Dementsprechend zielt Street-Art, die immer wieder als subversiv, widerständig und rebellisch gedeutet worden ist, häufig auf eine Aneignung und Umdeutung der Ordnung der besprühten und bebastelten Räume auf symbolischer Ebene ab. Street-Artists versuchen neben anderen Akteur_innen das sogenannte Recht auf Stadt einzufordern, das als geflügeltes Wort die Kritik an der unternehmerischen und funktionalen Stadt und den mit diesem Planungskonzept verbundenen sozialen und kulturellen Ausschlüssen bündeln soll. Viele Street-Art-Aktionen können sogar als direkte Interventionen in die symbolische Raumordnung von Disziplinar- und Kontrollregimen gewertet werden, da sie die normative Vorstrukturierung von Orten unterlaufen und durch neue Sinngebungen mögliche Alternativen aufleuchten lassen (vgl. Schmidt 2009, S.195). Wie die Kommunikationsguerilla spielen Street-Artists mit dem symbolischen Kanon und der architektonischen Strukturiertheit hegemonialer Ordnungen und lassen sichtbar und erfahrbar werden, wie subtil Regime Raum einsetzen, um ihre Herrschaftsprinzipien geltend und gültig zu machen. (Vgl. Schmidt, S.196)

Diese Taktik ist natürlich modifiziert auch auf den Raum der des Grenzübergangs Qalandiya anwendbar, der schließlich eine viel extremere Grenzziehung darstellt als die unternehmerische Stadt. Das erklärt vermutlich auch den Spraying-Tourismus um Ramallah herum.

 

Mit etwas Sahnetorten-Bauchweh steigen wir in Faris’ Renault und düsen zur Barrier Graffiti gucken. Im Internet sind fast gar keine der annähernd 2000 Graffiti von Send a Message zu sehen, weil das PFF – dessen Geschäftsführer Faris ist – keine Galerie eingestellt hat und die einzelnen Kund_innen ja jeweils nur ein Digitalbild der eigenen Bestellung erhalten.
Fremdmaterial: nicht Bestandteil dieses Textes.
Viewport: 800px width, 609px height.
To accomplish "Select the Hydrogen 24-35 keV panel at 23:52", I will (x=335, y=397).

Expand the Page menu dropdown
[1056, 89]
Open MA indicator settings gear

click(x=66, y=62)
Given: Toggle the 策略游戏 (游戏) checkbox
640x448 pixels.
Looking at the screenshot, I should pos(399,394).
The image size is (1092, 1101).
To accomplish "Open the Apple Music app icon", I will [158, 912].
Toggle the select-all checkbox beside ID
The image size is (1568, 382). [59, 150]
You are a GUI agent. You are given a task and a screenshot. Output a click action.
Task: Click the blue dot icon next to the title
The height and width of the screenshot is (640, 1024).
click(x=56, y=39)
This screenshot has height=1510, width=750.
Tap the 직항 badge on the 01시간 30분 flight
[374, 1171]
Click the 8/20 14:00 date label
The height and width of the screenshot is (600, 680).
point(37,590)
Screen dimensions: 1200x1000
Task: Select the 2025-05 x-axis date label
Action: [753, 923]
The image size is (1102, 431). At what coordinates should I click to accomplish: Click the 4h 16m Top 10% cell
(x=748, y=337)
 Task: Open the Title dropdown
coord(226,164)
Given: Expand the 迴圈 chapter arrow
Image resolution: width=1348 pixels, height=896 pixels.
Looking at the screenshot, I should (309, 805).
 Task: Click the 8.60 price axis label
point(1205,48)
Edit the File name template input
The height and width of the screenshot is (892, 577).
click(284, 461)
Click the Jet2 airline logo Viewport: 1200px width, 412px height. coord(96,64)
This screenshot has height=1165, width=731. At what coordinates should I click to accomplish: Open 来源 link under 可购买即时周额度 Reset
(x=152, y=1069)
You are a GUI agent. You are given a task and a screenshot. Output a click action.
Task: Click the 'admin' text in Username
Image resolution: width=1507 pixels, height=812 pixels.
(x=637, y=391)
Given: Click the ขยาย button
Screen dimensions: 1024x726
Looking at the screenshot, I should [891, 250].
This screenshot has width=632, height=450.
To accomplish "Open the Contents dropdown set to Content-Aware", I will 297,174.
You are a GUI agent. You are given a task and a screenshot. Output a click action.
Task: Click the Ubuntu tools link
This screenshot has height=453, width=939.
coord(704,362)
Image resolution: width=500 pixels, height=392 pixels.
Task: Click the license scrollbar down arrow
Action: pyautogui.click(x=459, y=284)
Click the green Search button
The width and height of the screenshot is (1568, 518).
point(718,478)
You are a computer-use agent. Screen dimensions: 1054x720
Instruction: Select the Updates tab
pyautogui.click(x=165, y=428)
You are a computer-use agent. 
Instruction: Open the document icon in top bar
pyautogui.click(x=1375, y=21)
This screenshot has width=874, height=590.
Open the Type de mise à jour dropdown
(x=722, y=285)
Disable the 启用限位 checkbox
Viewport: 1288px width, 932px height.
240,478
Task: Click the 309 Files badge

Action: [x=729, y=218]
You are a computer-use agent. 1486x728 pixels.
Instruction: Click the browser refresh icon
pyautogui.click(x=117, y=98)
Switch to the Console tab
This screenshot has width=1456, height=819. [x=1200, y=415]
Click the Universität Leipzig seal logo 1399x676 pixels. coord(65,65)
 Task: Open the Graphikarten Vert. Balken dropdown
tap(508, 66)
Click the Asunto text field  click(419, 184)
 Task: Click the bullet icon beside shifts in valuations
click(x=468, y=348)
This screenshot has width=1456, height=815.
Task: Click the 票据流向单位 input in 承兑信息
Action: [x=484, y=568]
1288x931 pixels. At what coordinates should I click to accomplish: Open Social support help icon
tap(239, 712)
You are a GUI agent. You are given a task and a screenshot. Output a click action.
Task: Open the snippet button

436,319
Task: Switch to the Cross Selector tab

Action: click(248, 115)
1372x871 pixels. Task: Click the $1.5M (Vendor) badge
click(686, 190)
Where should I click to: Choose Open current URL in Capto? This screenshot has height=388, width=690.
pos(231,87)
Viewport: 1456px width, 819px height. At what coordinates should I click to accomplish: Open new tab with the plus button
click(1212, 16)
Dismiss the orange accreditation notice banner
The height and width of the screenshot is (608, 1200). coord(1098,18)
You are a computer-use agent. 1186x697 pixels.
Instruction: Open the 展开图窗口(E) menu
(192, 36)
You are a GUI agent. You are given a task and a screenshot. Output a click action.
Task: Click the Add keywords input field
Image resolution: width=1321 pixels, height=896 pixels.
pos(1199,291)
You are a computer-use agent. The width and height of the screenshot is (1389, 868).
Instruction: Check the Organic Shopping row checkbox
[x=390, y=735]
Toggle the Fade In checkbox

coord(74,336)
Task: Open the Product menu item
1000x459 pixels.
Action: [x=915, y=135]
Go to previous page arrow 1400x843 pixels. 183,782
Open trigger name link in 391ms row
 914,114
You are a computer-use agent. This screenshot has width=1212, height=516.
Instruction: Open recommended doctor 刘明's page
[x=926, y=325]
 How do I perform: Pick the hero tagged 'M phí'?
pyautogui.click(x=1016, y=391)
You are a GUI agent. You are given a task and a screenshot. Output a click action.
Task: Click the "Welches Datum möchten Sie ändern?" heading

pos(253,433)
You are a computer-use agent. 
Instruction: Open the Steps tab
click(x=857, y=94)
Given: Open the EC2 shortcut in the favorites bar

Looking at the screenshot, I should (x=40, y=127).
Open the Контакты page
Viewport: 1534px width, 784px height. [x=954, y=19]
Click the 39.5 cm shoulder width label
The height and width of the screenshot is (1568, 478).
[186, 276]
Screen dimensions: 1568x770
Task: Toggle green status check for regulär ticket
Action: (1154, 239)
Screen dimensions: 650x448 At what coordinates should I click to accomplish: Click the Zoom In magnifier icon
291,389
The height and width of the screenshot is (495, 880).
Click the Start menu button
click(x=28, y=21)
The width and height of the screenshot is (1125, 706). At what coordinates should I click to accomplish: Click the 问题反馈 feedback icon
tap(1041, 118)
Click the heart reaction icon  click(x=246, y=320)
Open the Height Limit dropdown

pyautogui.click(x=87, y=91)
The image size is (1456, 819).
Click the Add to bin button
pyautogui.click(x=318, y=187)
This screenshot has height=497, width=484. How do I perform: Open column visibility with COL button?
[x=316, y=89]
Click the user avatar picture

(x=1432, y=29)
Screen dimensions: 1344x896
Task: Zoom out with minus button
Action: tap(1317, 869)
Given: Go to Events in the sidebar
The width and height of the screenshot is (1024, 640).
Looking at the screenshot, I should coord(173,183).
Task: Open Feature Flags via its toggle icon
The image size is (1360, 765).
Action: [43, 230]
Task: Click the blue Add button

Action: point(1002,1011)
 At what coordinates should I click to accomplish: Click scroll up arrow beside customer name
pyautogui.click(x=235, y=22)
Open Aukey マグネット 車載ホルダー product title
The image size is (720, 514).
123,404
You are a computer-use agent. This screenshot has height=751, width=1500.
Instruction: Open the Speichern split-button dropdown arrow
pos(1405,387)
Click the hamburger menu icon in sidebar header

Die wenigen etwas ungelenk gesprühten Botschaften, die ich im Vorfeld meiner Forschung im Netz sehen konnte, sehen neben den Arbeiten von Qalandiya ziemlich mickrig und unscheinbar aus. Denn während der Boom der letzten Jahrzehnte die stilistische Vielfalt und die technische und ästhetische Qualität immer weiter nach oben geschraubt hat, sind Faris’ Graffiti, nun ja, eher schlicht gehalten. Er erklärt dies damit, dass die Graffiti nicht so sehr westliche Kunstformen aufgreifen, sondern eher Formen politischer Kommunikation, die sich Palästinenser_innen im Laufe des Konflikts mit Israel angeeignet haben. Während Street-Art ihre Beachtung als Kunst und weniger als subkulturelle, irgendwie politische Widerständigkeit erst durch ihre Weiterentwicklung von der textualen zur graphischen Darstellung erfahren hat, ist es in Palästina bisher offenbar kaum zu einer solchen Ausdifferenzierung gekommen. Dies mag einerseits daran liegen, dass die palästinensischen Städte auch ohne israelische Besetzung vermutlich nicht die scheinbar notwendige Größe und Sozialstruktur aufweisen würden, die Street-Art-Szenen hervorbringen. Ein gewichtigerer Grund scheint mir aber zu sein, dass künstlerische Praktiken als widerständige Taktiken angesichts der Heftigkeit des Konflikts während der letzten Jahrzehnte einfach als ungeeignet galten. Nachdem Faris aufgelegt hat und ich meinen iPod fürs Interview angeknipst habe, erzählt er mir, dass er gerne so gut sprühen könnte wie die auswärtigen Sprayer_innen, die die PFF im Falle politischen Einvernehmens unterstützt.

 

„No, the writings are Palestinian. See this is the difference. Grafitti in the sort of writing, messaging through Grafitti, media through Grafitti, that’s Palestinian. You know the methods of the first Intifadah where there were no real media outlets for the Palestinians. It was all censored by Israel. So the ways of communication and the ways of resistance, announcing a strike, [...] and all that, organising a demonstration. The way to communicate with the people was through written messages in Grafitti, but not in the ways of painting murals, you know.“

 

Wenn es inzwischen aber durchaus zum Austausch zwischen Street-Artists aus Europa und den USA und Faris und seinen Mitstreiter_innen kommt, geht die Beziehung ihrer Arbeiten zueinander eine engere Verbindung als eine friedliche Koexistenz auf dem Beton der West Bank Barrier? Sind die Graffiti von Send a Message trotz ihrer geringen ästhetischen Qualität Kunst? Und wieso will ich das überhaupt wissen?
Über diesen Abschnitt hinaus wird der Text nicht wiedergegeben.